The idea is such a brilliant goof that it often extends to the interview process, but Nakamura starts today by playing it straight, offering a refreshingly direct explanation for the duo's fondness for conceptual pieces.

"The concepts tend to be the last part of the record for us. It's not really what we base the record on," he says. "But speaking for myself and hopefully for Chest also, I'm a big record buyer. I go to the store all my life and buy records. But by the late '90s, the industry was so focused on singles that you only had to have one or two songs, and the rest was just crap. And when I buy a record like that . . . I feel like I'm getting got.

"We try to make works where every song has its merit," Nakamura continues. "And the way we make works is to make something people will listen to, hopefully, from the front to the back. And to make it work that way, we like to tie it together so it has some continuous flow."
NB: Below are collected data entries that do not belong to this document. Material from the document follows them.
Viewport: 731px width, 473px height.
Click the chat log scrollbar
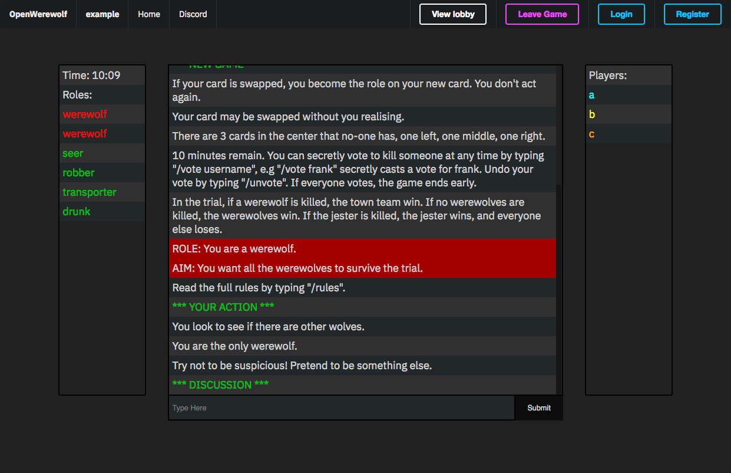[x=559, y=289]
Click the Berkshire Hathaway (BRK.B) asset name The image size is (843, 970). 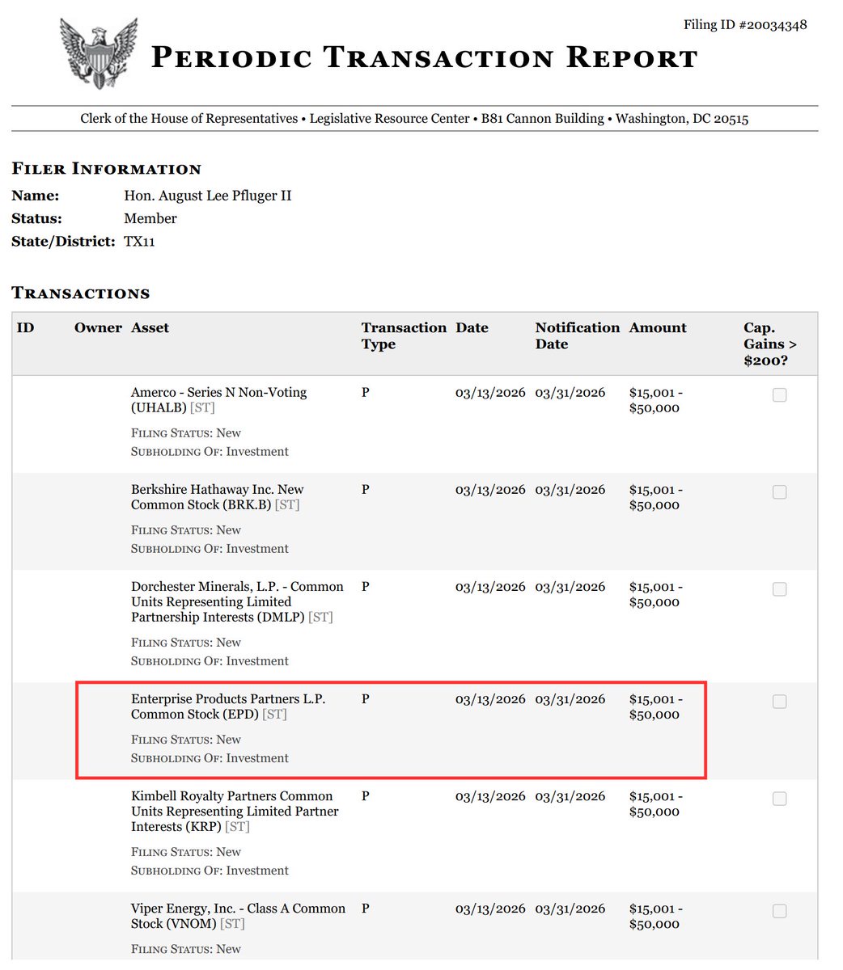click(217, 497)
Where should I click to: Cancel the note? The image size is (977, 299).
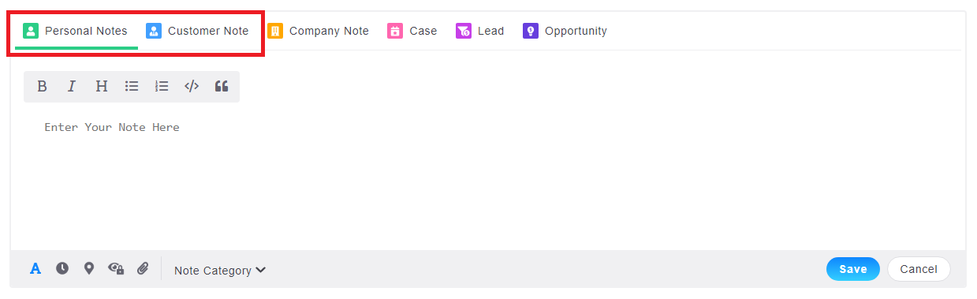point(919,269)
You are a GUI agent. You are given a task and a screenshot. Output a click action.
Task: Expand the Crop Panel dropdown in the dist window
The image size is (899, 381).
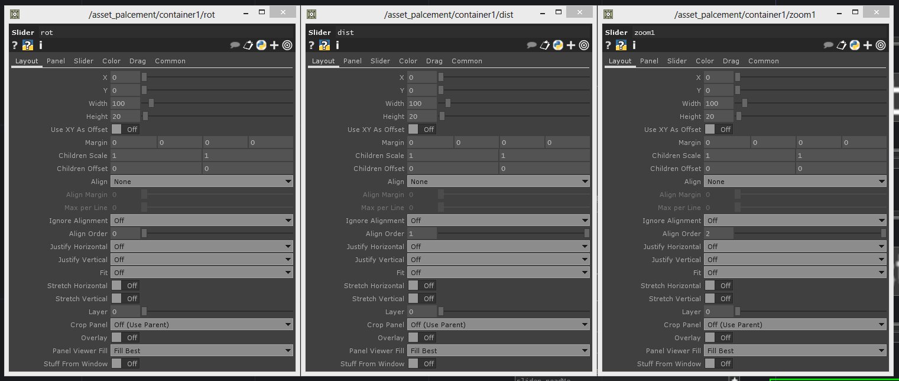tap(498, 325)
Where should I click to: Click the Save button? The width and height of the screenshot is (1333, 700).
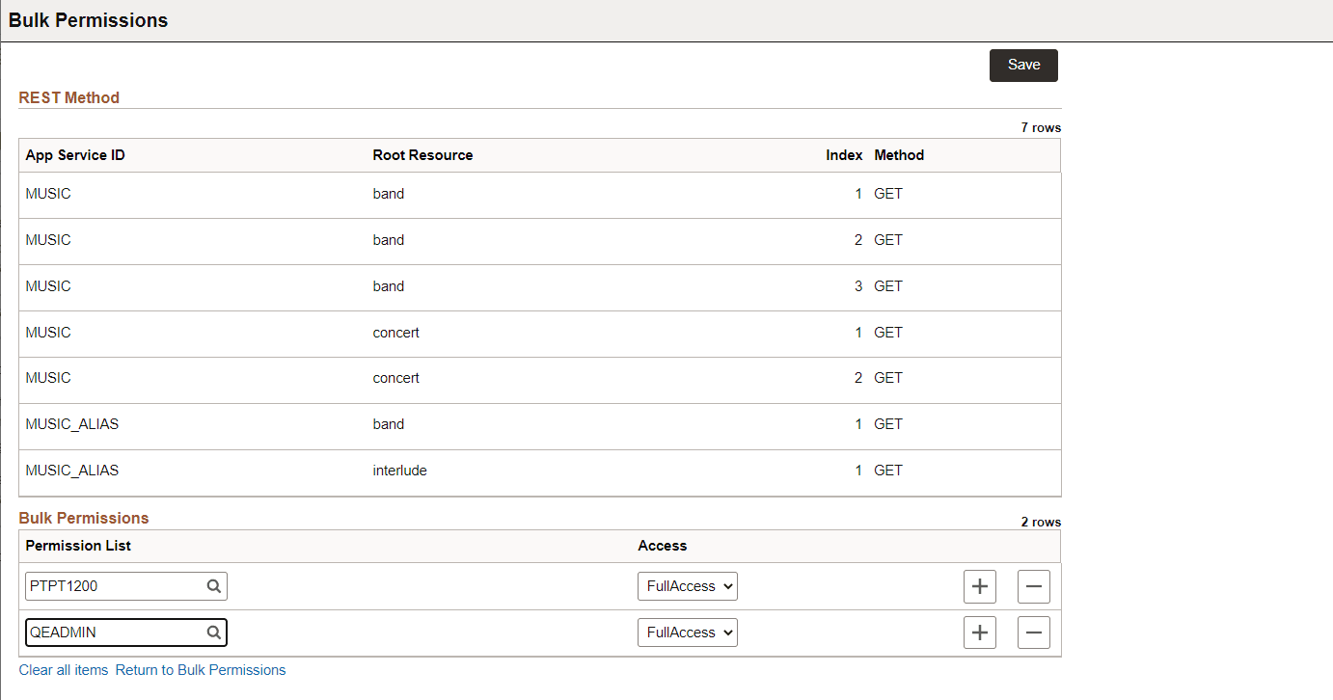pos(1022,65)
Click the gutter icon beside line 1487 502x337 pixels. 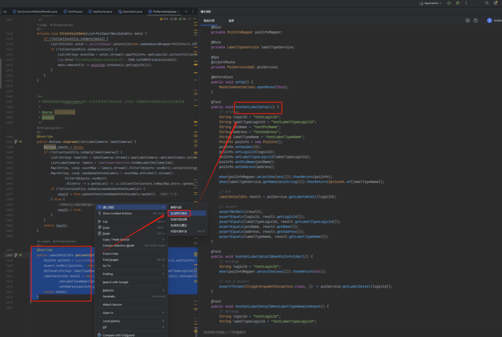click(16, 141)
But while it has the same try-anything guest list as its predecessor, White People faces trickier segues. There are more serious themes and songs -- "Greatest Mistake," a lovely soul duet between John Oates and Brit singer-pianist Jamie Cullum, for example. Skits with SNL alums Tim Meadows and Father Guido Sarducci are counterweighted by numbers like the mournful, antiwar reggae of "The World's Gone Mad," complicating the breezy fun of the debut.

The not-sure-whether-to-laugh dilemma even extends to Nakamura's answers, which slip in and out of character: He gives a passionate and plausible explanation of Handsome Boy as the true heirs of hip-hop's early, adventurous aesthetic, then launches into a deliberately nonsensical discussion of "handsomeness." ("We didn't invent it. It was around before, and we're gonna pass the torch on to somebody else . . . in 50 or 60 years.")

When Prince Paul joins the conversation, the balance is tipped, and a series of smoothly oiled one-liners follow. Nakamura gleefully explains that Oates was enlisted because he has "the greatest mustache in music."

"You know, he didn't have it when he came to the Handsome Boy Modeling School," admits Nakamura. "But just watch when you see him in the next few months!"

"You can watch it grow like a Chia Pet," adds Prince Paul, cackling.

He and Nakamura held a couple of dinner parties for prospective collaborators, Paul says, then simply watched people pair up. "You look outta the corner of your eye, and you see, I don't know . . . Mars Volta and RZA talking --"

"Comparing clothes sizes, I believe," Nakamura jokes.

"-- and you think, 'Hey, this might work!'" Paul concludes.

In fact, Nakamura says, nearly everything they experimented with during the making of White People bore fruit, making it tough to pick a favorite moment. "It's like when I go over to Chest's house and he's got four women there -- which one is the most beautiful?"

"Exactly," deadpans Paul. "The blonde, the brunette, the redhead, the black-haired one . . ."

The Frank-and-Dino-style banter makes one wonder whether there's a Vegas stop on the duo's current tour itinerary. Regardless, getting the guest-packed White People to go over live will be no small feat. To compensate for the Handsome Boy grads who will be unable to attend, there'll be computers, video shot from the stage, a live band, and even a host (the rotund, faux-British-accented Manfred Winters).

Nakamura says a "core group" of three guests will appear at the shows, possibly augmented by another artist or two, but he declines to name names: "Aw, man, if we told you that, there'd be no excitement!"

What he and Paul will disclose, however, is the influence they believe they've had on hip-hop's recent wave of conceptual efforts, noting that they've collaborated with theoreticians like Mike Ladd and El-P.

"The Handsome Boy ethic," Nakamura says plummily, "usually rubs off."